§ **Activity**:
Retype only the lines from the top of the records to the line with "Task: Collapse the Shell Extensions node", including that line but none of the pictures.

§ **Data shown**:
"""
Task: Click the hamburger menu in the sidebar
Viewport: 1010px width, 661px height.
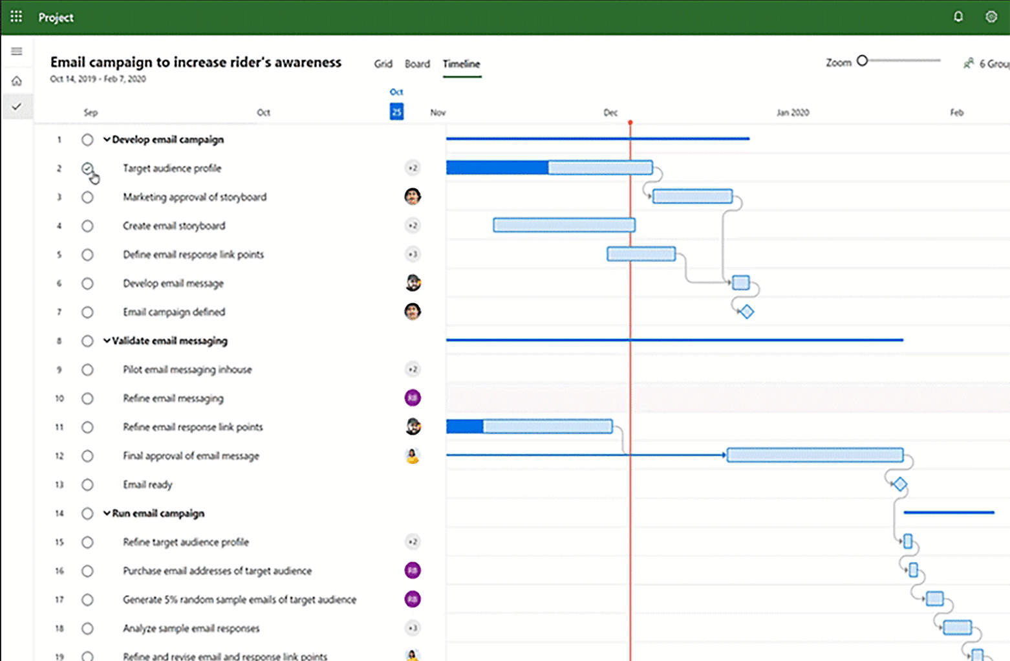Action: 17,51
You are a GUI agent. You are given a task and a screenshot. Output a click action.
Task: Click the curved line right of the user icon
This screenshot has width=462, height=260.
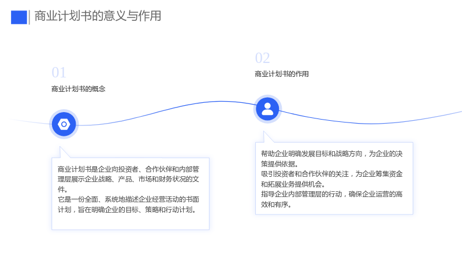[371, 123]
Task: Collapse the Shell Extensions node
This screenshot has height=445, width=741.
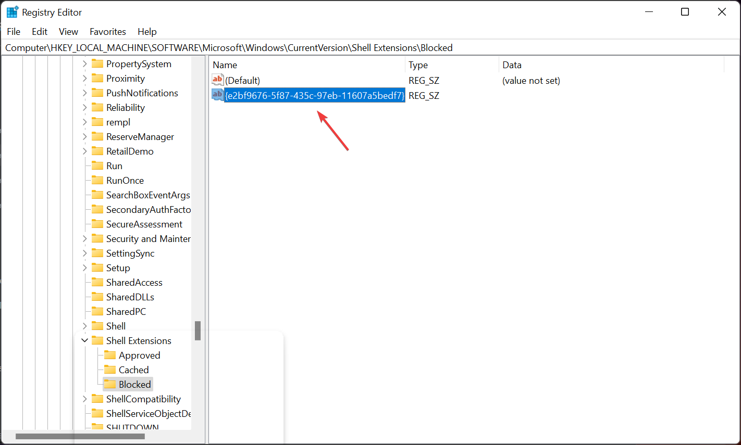Action: coord(85,340)
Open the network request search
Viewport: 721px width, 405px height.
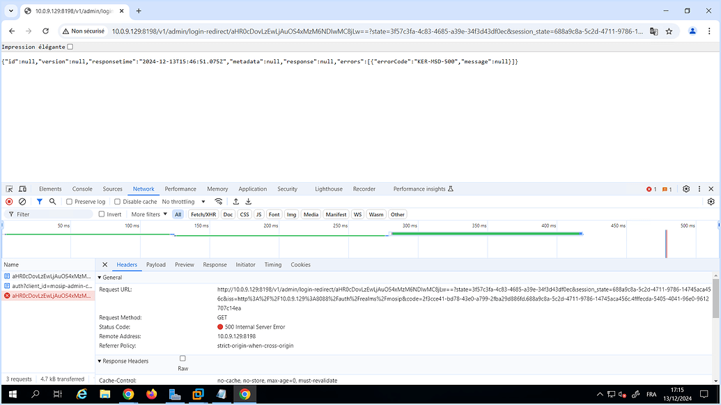point(52,201)
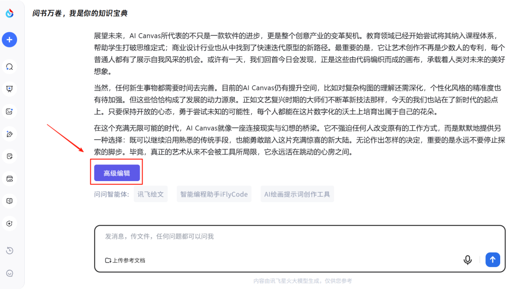Click the message input field
Screen dimensions: 513x289
coord(285,236)
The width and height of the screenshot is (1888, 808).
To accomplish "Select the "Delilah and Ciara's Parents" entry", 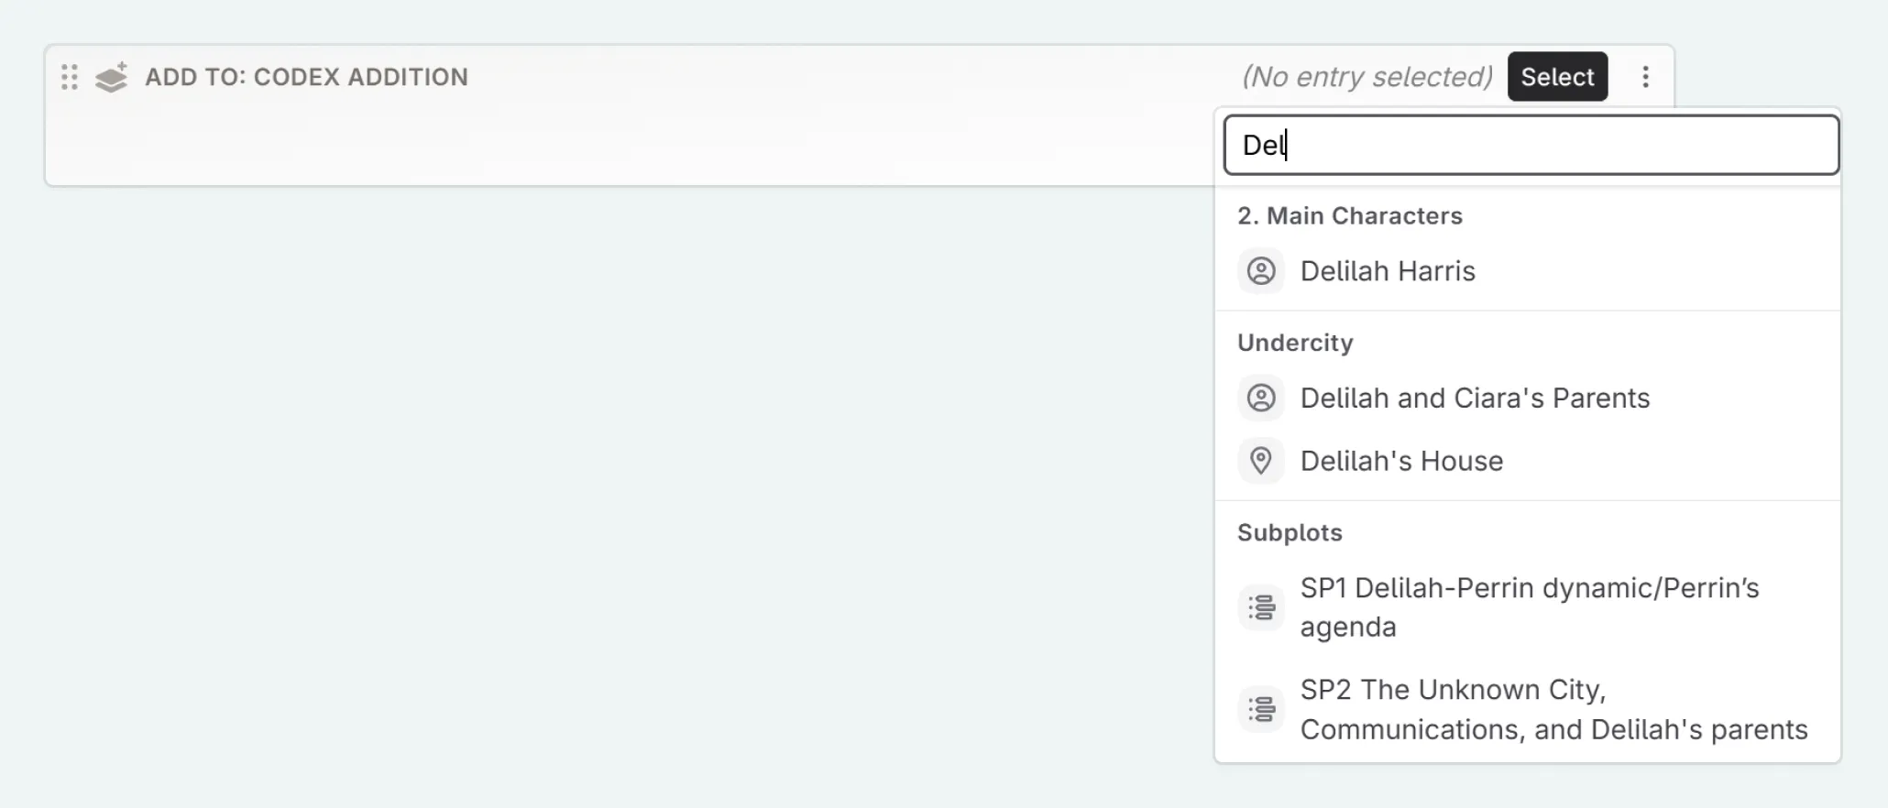I will pyautogui.click(x=1475, y=399).
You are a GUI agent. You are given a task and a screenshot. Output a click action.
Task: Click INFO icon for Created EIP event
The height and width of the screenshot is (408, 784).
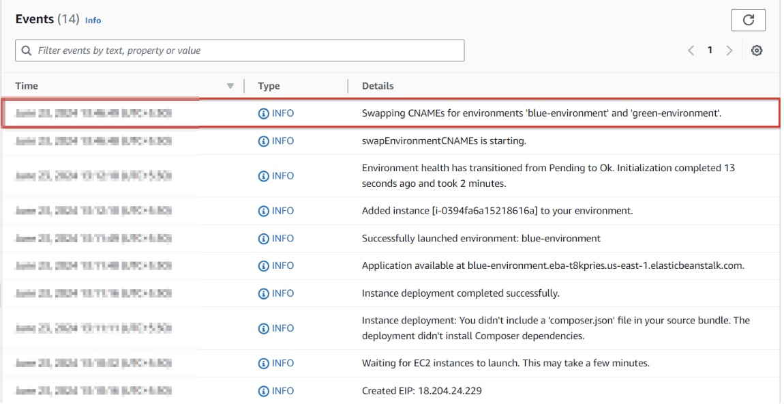(263, 391)
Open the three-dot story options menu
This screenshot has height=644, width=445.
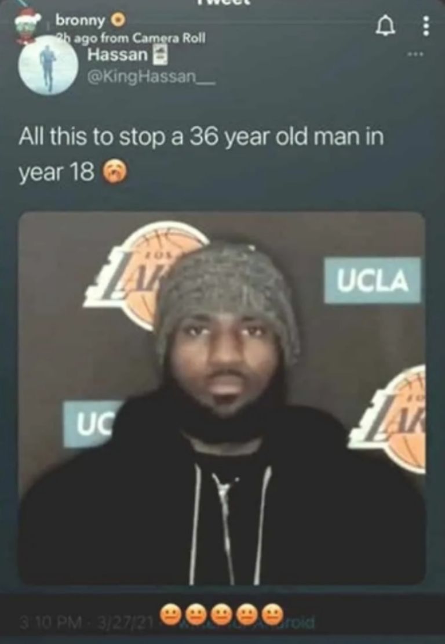coord(426,27)
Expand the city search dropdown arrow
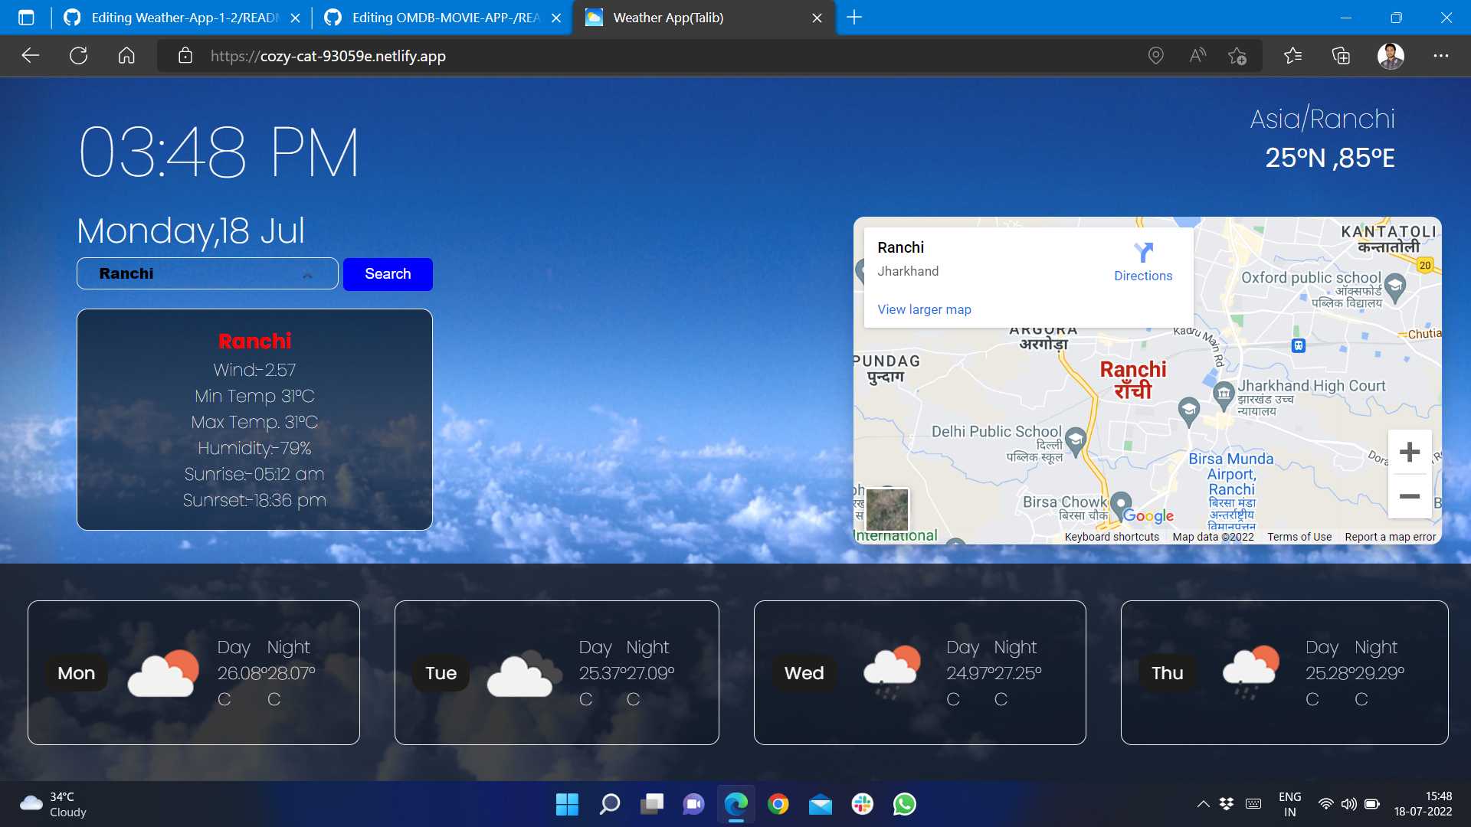Viewport: 1471px width, 827px height. [x=308, y=273]
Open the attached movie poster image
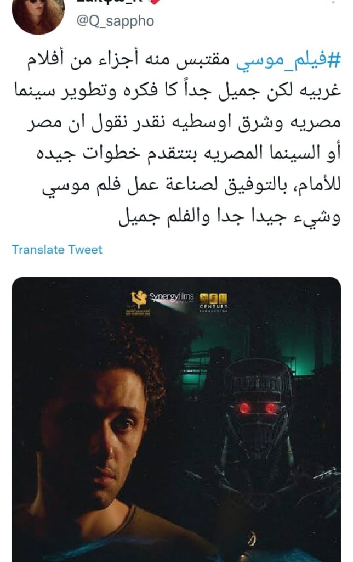The height and width of the screenshot is (562, 353). coord(176,419)
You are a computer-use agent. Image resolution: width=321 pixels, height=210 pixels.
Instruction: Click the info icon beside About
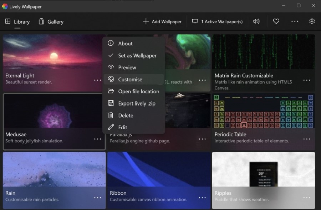pyautogui.click(x=111, y=43)
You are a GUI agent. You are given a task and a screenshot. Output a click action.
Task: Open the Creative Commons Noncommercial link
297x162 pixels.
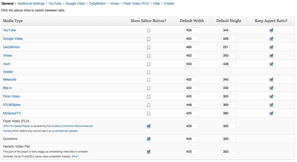pyautogui.click(x=72, y=126)
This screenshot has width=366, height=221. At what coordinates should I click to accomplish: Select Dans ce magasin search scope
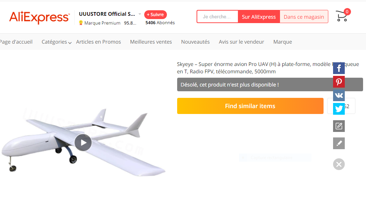coord(304,17)
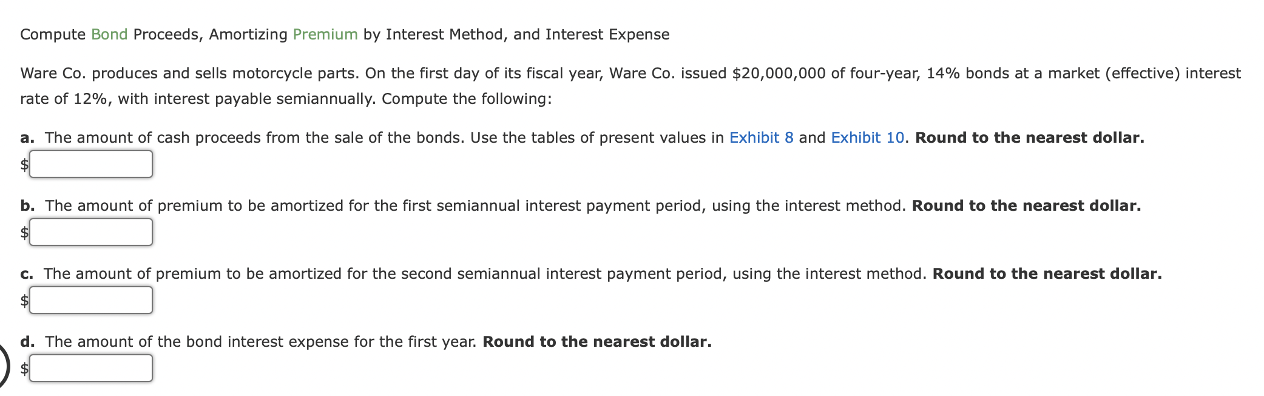Select the part b premium amortization answer field
Image resolution: width=1264 pixels, height=396 pixels.
(x=91, y=231)
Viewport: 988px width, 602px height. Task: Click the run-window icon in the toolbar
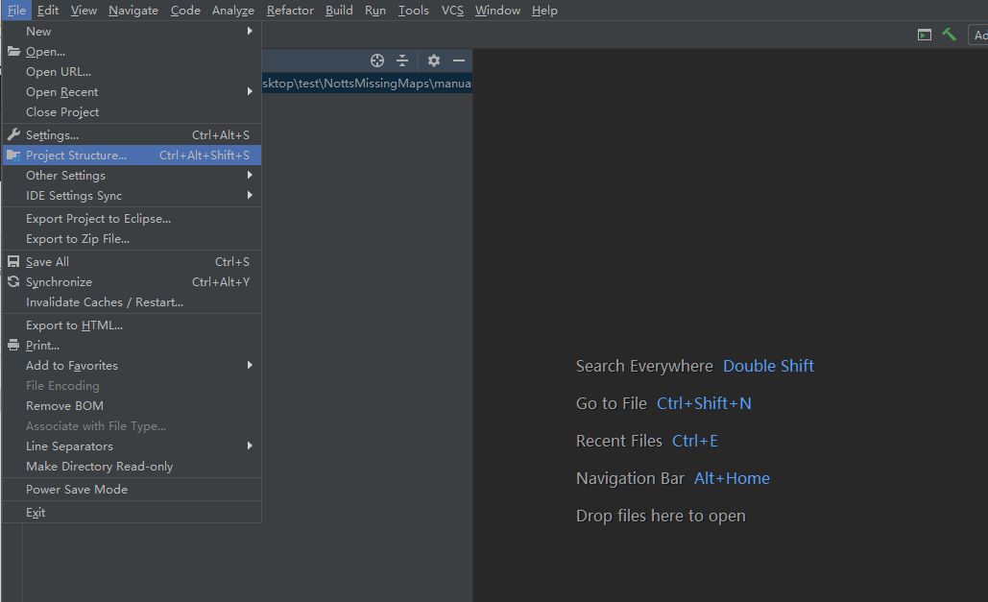pyautogui.click(x=924, y=34)
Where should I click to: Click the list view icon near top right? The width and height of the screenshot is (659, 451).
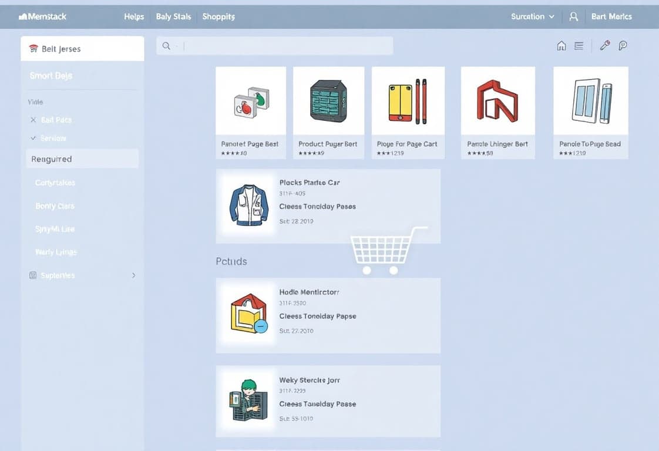[x=579, y=45]
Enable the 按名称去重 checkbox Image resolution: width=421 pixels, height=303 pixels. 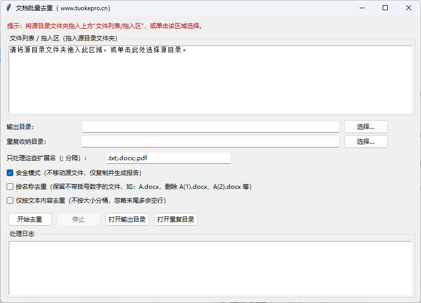point(10,187)
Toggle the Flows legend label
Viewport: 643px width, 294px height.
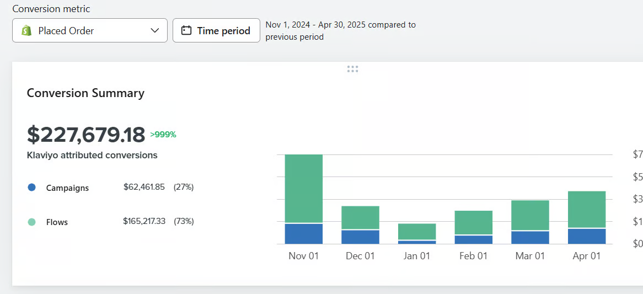[57, 222]
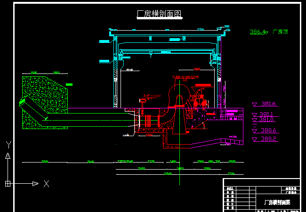This screenshot has height=212, width=306.
Task: Click the elevation triangle beside 380.2
Action: [x=255, y=139]
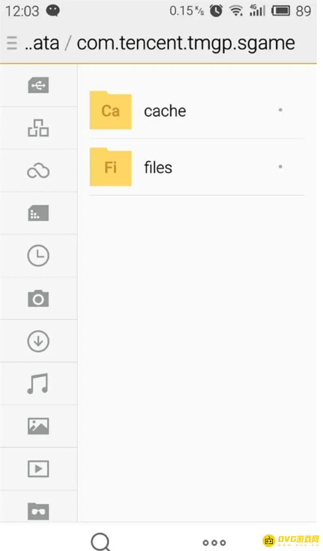Open the files folder
Screen dimensions: 323x551
(x=158, y=167)
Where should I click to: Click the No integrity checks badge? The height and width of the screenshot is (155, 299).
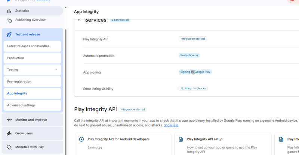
"""
§ **Output**:
Task: Click the hamburger menu in the sidebar
Viewport: 1010px width, 661px height.
Action: 17,51
You are a GUI agent. You are given a task and a screenshot. Output a click action.
Task: Click the curved line right of the user icon
This screenshot has width=462, height=260.
[371, 123]
Task: Collapse the Shell Extensions node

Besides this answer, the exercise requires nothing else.